=== EXTRACTED RECORDS ===
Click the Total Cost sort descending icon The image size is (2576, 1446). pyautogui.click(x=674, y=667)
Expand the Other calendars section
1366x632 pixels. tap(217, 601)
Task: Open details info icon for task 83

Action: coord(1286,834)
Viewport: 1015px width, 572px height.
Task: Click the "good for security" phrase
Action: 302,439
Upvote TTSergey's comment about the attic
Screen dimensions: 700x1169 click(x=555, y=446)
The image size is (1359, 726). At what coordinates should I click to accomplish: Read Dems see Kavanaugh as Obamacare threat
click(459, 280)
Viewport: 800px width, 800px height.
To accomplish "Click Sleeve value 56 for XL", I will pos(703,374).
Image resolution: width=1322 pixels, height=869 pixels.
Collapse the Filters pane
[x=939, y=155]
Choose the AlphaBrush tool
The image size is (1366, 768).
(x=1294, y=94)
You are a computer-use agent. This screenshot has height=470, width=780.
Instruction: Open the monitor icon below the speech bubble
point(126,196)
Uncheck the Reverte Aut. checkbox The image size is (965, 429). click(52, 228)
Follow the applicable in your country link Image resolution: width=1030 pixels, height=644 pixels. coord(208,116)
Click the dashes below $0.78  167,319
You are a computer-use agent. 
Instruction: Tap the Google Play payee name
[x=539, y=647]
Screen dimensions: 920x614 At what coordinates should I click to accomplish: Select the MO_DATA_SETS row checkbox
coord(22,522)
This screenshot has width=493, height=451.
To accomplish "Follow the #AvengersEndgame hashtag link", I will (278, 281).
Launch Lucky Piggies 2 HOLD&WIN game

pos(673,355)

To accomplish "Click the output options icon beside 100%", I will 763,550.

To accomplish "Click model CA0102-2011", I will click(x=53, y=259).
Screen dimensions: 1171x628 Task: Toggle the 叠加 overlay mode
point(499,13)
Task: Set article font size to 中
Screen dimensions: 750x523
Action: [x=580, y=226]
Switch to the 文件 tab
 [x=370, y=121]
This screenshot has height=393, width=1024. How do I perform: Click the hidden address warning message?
===
= REQUIREMENT =
All that should appear in the response is the run of lines from the first line of the entries through the line containing "You are a computer-use agent. This", copied exactly.

= ANSWER SECTION =
Click the Total Cost sort descending icon The image size is (2576, 1446). pyautogui.click(x=674, y=667)
Expand the Other calendars section
1366x632 pixels. tap(217, 601)
Task: Open details info icon for task 83

Action: coord(1286,834)
Viewport: 1015px width, 572px height.
Task: Click the "good for security" phrase
Action: 302,439
Upvote TTSergey's comment about the attic
Screen dimensions: 700x1169 click(x=555, y=446)
The image size is (1359, 726). At what coordinates should I click to accomplish: Read Dems see Kavanaugh as Obamacare threat
click(459, 280)
Viewport: 800px width, 800px height.
To accomplish "Click Sleeve value 56 for XL", I will pos(703,374).
Image resolution: width=1322 pixels, height=869 pixels.
Collapse the Filters pane
[x=939, y=155]
Choose the AlphaBrush tool
The image size is (1366, 768).
(x=1294, y=94)
You are a computer-use agent. This screenshot has height=470, width=780.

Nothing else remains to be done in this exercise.